Task brief: Swap "Output a click action" for "Return a click action" everywhere in the listing below, keeping every other line unchanged.

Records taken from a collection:
[start]

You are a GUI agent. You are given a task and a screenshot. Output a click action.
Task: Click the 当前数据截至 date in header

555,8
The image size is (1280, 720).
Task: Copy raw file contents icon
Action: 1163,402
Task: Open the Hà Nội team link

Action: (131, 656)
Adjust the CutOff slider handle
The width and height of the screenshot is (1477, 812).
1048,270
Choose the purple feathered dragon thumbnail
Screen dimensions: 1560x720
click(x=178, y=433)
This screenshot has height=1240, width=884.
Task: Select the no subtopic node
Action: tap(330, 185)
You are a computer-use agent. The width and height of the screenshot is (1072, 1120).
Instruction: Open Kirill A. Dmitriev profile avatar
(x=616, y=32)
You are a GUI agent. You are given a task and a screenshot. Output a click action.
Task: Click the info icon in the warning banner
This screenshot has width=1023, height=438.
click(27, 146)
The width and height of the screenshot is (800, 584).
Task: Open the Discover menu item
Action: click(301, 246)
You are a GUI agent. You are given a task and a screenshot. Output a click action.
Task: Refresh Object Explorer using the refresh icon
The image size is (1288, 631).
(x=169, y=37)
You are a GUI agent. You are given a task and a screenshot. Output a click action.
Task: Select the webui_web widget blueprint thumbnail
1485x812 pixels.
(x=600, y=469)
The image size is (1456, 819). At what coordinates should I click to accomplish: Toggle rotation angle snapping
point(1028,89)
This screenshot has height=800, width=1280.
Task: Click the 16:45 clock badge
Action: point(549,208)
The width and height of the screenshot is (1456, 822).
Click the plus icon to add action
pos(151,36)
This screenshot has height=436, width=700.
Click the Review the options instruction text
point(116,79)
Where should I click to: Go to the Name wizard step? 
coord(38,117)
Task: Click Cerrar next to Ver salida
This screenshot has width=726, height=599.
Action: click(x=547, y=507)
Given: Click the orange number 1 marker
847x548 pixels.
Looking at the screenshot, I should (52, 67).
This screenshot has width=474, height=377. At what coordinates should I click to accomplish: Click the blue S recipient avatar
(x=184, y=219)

[end]

Final result:
You are a GUI agent. You are given a task and a screenshot. Return a click action.
Task: Click the 当前数据截至 date in header

555,8
The image size is (1280, 720).
Task: Copy raw file contents icon
Action: 1163,402
Task: Open the Hà Nội team link

Action: (131, 656)
Adjust the CutOff slider handle
The width and height of the screenshot is (1477, 812).
1048,270
Choose the purple feathered dragon thumbnail
Screen dimensions: 1560x720
click(x=178, y=433)
This screenshot has height=1240, width=884.
Task: Select the no subtopic node
Action: tap(330, 185)
You are a computer-use agent. The width and height of the screenshot is (1072, 1120).
Instruction: Open Kirill A. Dmitriev profile avatar
(x=616, y=32)
You are a GUI agent. You are given a task and a screenshot. Return a click action.
Task: Click the info icon in the warning banner
This screenshot has width=1023, height=438.
click(27, 146)
The width and height of the screenshot is (800, 584).
Task: Open the Discover menu item
Action: click(301, 246)
You are a GUI agent. You are given a task and a screenshot. Return a click action.
Task: Refresh Object Explorer using the refresh icon
The image size is (1288, 631).
(x=169, y=37)
You are a GUI agent. You are given a task and a screenshot. Return a click action.
Task: Select the webui_web widget blueprint thumbnail
1485x812 pixels.
(x=600, y=469)
The image size is (1456, 819). At what coordinates should I click to accomplish: Toggle rotation angle snapping
point(1028,89)
This screenshot has height=800, width=1280.
Task: Click the 16:45 clock badge
Action: point(549,208)
The width and height of the screenshot is (1456, 822).
Click the plus icon to add action
pos(151,36)
This screenshot has height=436, width=700.
Click the Review the options instruction text
point(116,79)
Where should I click to: Go to the Name wizard step? 
coord(38,117)
Task: Click Cerrar next to Ver salida
This screenshot has width=726, height=599.
Action: click(x=547, y=507)
Given: Click the orange number 1 marker
847x548 pixels.
Looking at the screenshot, I should (52, 67).
This screenshot has width=474, height=377. At what coordinates should I click to accomplish: Click the blue S recipient avatar
(x=184, y=219)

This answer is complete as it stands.